**Work task**. Every line below that carries the word "RowsT" needs to be copied.
* * * * * * *
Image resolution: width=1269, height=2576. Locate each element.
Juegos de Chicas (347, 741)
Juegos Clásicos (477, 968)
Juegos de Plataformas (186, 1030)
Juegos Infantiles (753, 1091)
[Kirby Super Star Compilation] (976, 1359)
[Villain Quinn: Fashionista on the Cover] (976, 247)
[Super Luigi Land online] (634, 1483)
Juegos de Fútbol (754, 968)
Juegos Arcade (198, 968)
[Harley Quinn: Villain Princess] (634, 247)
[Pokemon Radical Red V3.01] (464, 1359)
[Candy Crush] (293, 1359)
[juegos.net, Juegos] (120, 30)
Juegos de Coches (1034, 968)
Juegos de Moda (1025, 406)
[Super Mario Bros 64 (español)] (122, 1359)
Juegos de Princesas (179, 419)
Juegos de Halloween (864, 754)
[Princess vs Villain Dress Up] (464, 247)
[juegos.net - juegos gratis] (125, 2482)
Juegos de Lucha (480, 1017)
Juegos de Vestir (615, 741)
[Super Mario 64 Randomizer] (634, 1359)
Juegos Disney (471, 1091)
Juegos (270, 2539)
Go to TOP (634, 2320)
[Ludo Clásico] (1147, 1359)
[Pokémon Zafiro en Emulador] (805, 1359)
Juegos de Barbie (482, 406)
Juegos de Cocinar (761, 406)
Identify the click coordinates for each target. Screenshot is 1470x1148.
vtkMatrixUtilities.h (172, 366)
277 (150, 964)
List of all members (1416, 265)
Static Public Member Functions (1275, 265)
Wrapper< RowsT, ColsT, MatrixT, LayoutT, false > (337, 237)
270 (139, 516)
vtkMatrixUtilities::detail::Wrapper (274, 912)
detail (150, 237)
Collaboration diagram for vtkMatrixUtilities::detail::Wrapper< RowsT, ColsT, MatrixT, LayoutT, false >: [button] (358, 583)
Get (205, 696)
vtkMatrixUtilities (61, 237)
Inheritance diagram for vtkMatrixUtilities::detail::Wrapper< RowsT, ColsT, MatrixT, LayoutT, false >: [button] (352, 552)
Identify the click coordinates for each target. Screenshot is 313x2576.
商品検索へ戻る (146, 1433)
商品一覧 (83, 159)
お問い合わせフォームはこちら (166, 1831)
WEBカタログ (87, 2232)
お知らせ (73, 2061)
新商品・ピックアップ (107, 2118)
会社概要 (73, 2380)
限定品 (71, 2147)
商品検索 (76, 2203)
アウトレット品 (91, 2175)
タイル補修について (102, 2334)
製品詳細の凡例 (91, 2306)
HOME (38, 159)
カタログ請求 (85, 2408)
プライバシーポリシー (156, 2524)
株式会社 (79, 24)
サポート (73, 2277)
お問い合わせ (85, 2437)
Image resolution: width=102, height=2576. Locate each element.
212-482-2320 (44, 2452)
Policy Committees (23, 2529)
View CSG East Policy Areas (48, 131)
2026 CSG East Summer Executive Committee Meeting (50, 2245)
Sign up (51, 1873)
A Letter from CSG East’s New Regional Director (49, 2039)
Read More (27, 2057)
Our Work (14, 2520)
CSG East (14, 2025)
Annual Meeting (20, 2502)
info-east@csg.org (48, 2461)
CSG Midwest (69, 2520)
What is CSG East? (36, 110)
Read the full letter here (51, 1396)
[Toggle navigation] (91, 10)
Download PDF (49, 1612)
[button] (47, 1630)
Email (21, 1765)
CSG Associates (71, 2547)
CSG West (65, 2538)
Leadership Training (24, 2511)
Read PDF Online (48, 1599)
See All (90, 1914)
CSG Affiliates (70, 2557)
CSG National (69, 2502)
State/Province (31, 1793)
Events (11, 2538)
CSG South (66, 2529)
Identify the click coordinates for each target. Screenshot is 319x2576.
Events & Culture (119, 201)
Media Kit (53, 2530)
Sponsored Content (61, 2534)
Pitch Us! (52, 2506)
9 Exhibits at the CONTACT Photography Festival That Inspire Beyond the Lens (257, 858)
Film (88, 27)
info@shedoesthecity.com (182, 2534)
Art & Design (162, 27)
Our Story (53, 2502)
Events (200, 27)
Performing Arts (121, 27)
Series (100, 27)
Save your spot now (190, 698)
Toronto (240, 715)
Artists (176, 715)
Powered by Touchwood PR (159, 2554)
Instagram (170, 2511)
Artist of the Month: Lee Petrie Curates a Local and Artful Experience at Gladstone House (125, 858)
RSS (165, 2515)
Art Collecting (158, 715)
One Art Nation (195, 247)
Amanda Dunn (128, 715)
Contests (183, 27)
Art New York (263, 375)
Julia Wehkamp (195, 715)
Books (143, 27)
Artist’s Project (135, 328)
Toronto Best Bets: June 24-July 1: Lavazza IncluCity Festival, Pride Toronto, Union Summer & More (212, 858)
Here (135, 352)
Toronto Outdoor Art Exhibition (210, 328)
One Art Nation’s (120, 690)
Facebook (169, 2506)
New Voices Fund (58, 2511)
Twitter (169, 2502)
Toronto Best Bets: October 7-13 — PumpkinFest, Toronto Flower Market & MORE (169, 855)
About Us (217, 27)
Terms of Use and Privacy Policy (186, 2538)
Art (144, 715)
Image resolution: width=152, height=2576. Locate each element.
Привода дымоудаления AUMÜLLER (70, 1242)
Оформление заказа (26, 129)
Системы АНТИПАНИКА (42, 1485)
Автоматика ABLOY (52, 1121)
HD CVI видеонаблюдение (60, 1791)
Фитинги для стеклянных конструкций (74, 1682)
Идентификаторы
* * * * * * *
**Problem solution**.
Wrapper< RowsT, ColsT, MatrixT, LayoutT, false > (337, 237)
Collaboration diagram for vtkMatrixUtilities::detail::Wrapper< RowsT, ColsT, MatrixT, LayoutT, false >: [button] (358, 583)
Inheritance diagram for vtkMatrixUtilities::detail::Wrapper< RowsT, ColsT, MatrixT, LayoutT, false >: [button] (352, 552)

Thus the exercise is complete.